It is known to proceed with the tinning of a strip by passing this strip successively through several reservoirs filled with electrolyte.

The tin is supplied to the tinning installation in the form of bars placed on a copper support serving as an anode.

By way of example, mention may be made of a tinning installation comprising twelve successive tanks.

With two supports or bridges per side of metal in each bin, there are a total of twenty four bridges per side.

The number of tin bars on each support depends on the width of the strip to be tinned.

The tin bars which are in fact consumable electrodes are mounted on conductive slides, which makes it possible to replace them when they are worn, continuously and without stopping the line.

In each tray are placed a lower rubber roller and a chromed upper roller between which the band is stretched.
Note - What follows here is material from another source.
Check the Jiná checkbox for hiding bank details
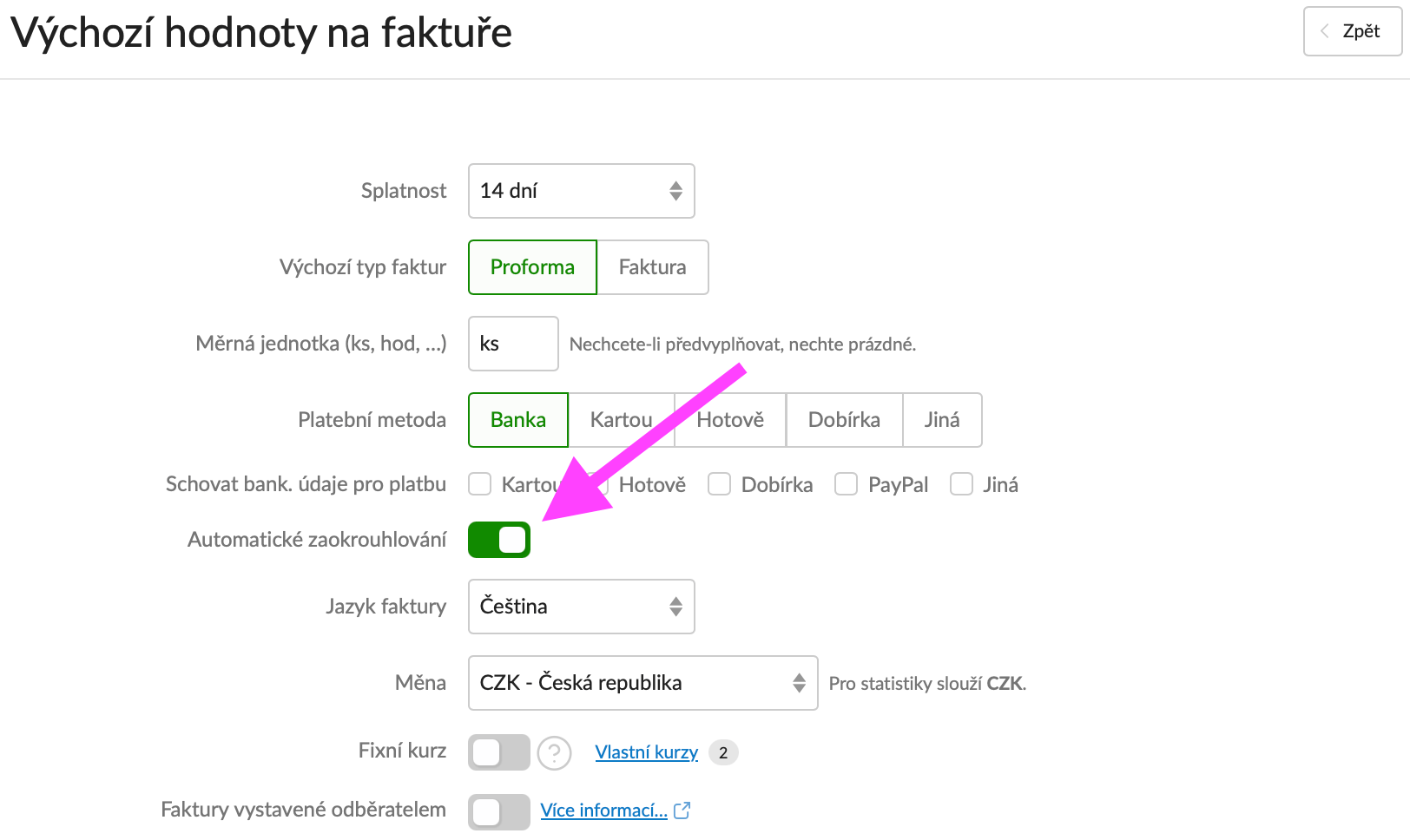click(961, 484)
Together, they form the cathode of the corresponding tank.

The bridges are supplied with a direct voltage of 24V and receive a current limited to 4500 A.
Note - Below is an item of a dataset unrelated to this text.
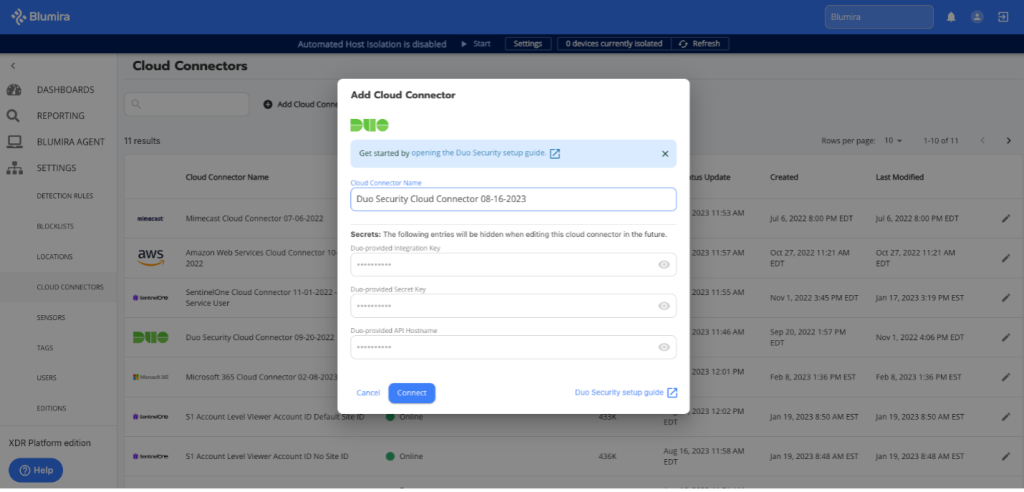This screenshot has height=492, width=1024.
Task: Open the Rows per page dropdown
Action: point(893,141)
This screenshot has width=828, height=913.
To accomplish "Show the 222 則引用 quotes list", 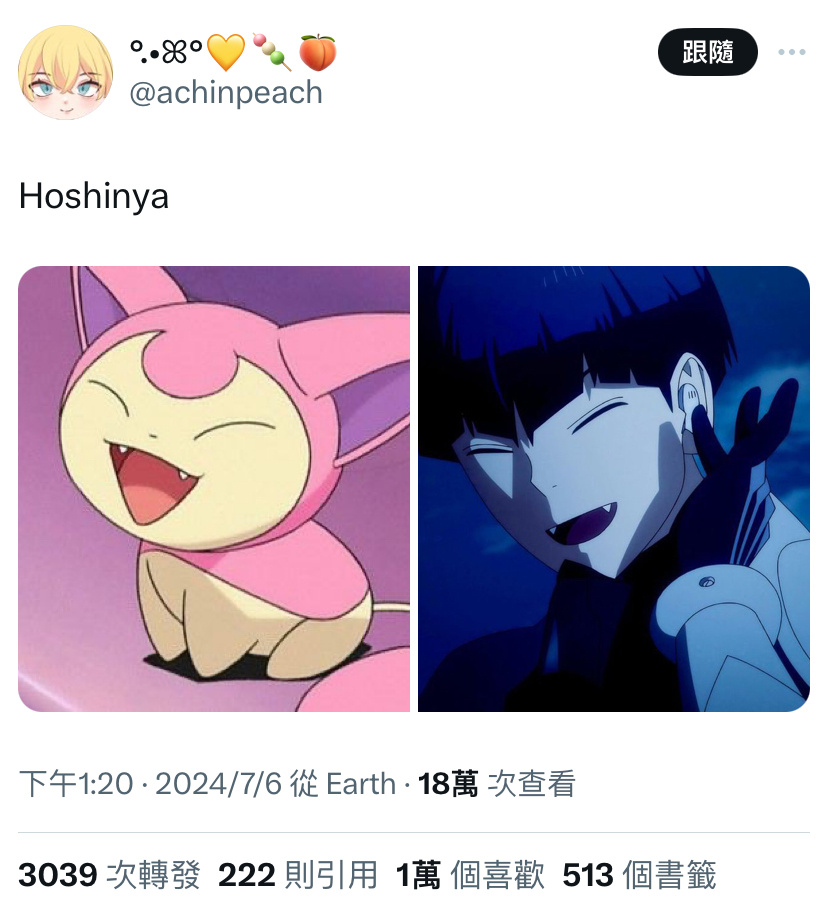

The amount of tin deposited is a function of the width of the strip, of the running speed of the latter and of the overall current which is distributed over the different bridges in service.
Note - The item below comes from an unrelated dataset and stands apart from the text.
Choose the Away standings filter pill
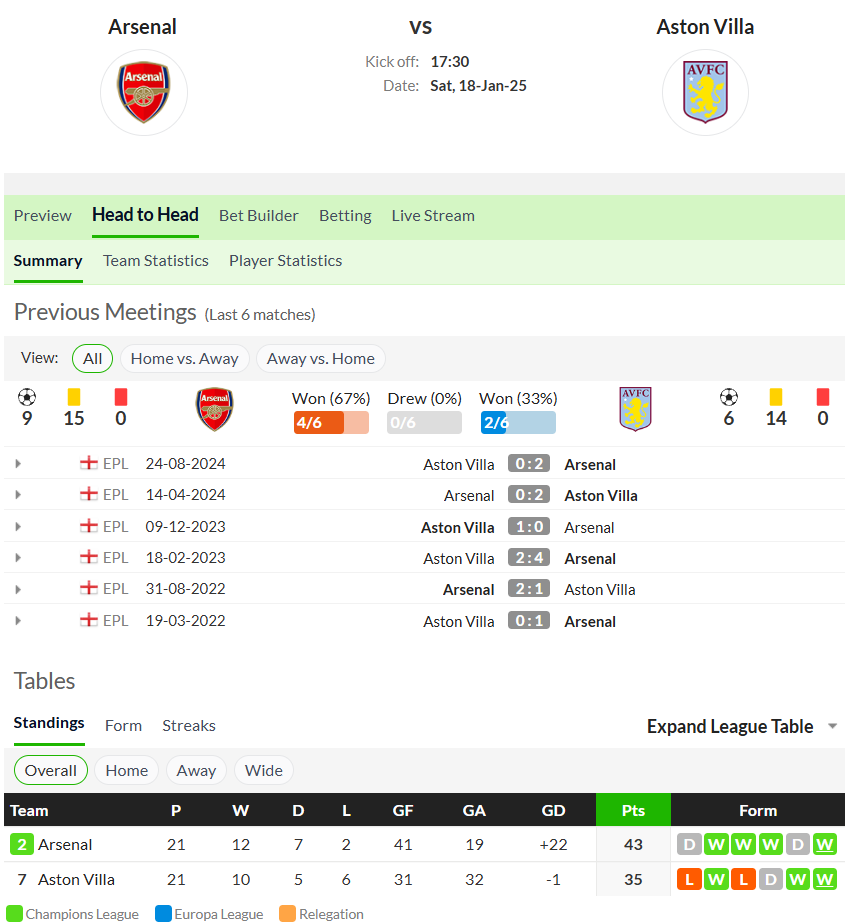 (196, 770)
v = vitesse de ligne en m/mn
l = largeur de la bande en mètres
E = taux d'étain en g/m2
n = rendementThe intensity of the current is given by the following relation taken from Faraday's law.

v = line speed in m / min
l = width of the strip in meters
E = tin content in g / m2
n = yield

In known installations, the operator sets the target tin rate by intervening directly on the global current (1G). It must first display the width of the strip. The tinning rate is kept constant by regulating the current to a value proportional to the line speed. However, this regulation does not prevent under-tinning and over-tinning during intermediate states (speed change, rate change, cut or addition of a bridge).

Indeed, the quantity of tin deposited is equal to:

In the stable state all the speeds of passage under the bridges are identical, so we have:

With each transient, however, this relationship is no longer true, as all of the vi can be different, and therefore the quantity of tin can differ by more than 20% from the target value.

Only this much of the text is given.